The discussion, “REFORM: Bringing Injustice to Light,” was opened by Equal Justice Initiative Executive Director Bryan Stevenson.

A discussion of the rapper’s probation and now incarceration was lead by his attorney, Joe Tacopina, along with the rapper’s mother, Kathy Williams, and the Rev. Al Sharpton.

“It’s been injustice from Day One,” Tacopina said, citing Common Pleas Court Judge Genece Brinkley’s involvement on the Mill case.

“From the treatment of this judge, to the treatment of the former probation officer who was bounced off the case, to a clerk under the judge’s watch asking Meek to pay her son’s college tuition while he is defended in the courtroom, to this latest development, just has never ending twist and turns, none of them good,” he said.
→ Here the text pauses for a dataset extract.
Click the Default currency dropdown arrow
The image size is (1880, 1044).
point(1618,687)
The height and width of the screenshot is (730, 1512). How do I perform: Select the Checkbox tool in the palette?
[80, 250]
Mill called in during the event from the state prison in Chester thanking his supporters for coming out.

His mother called for help from the Philadelphia District Attorney’s Office, putting faith in the city’s top prosecutor, Larry Krasner, to act on her son’s case.

“If I could come see him every day, that’s what I would do,” Williams said during a press conference before the event.

Williams did not speak fondly of Brinkley, the judge who has overseen Mill’s probation.


Meek Mill’s mother, Kathy Williams, broke into tears while discussing her son’s experience as she stood alongside attorney Joe Tacopina during a press conference at the University of Pennsylvania. — Tribune photo by Phillip Jackson

“My son always promised that he is going to be there for me, but this lady [Brinkley] it’s like, I’m left alone, with the way they are running my son’s life,” she said.

Williams teared up during the press conference as she talked about undergoing an operation and Mill was unable to visit her.

The panel discussion that followed heard from several community leaders and attorneys, including Bradley Bridge, an assistant defender at the Defender Association of Philadelphia.

Bridge talked about police corruption in Philadelphia, saying that such cases in cities, specifically in Philadelphia, are “not new.”

In Mill’s case, Reginald Graham, the officer who played a role in the rapper’s arrest, was on the district attorney’s list of troubled police officers.

Mill was arrested for illegally possessing a firearm and was convicted of drug dealing in 2008. He ended up being beaten by police, but a statement given by two police officers resulted in Mill receiving assault charges. The officers claimed the rapper chased them with a gun and threatened to kill them.

He was sentenced to 11 to 23 months in prison, but was released on a five-year parole agreement. Since then, Mill has been arrested four times for parole violation.

“It’s been around Philadelphia unfortunately for a very long time,” Bridge said at the forum. But, Bridge noted it was “refreshing” to see changes come to DAO.

Joanna Visser Adjoian, a founder and co-director at the Youth Sentencing and Reentry Project, talked about young people getting caught up in the criminal justice system at an early age, similar to Mill’s situation.

Adjoian is looking for the city to take steps in bringing an end to youth and teenagers being put in adult prisons.

“We would like to see real progress around moving the kids that are sitting in adult jails out of the facilities that are not designed for kids,” she said. “That’s just one of the examples we are hoping to see under his [Krasner] new administration.”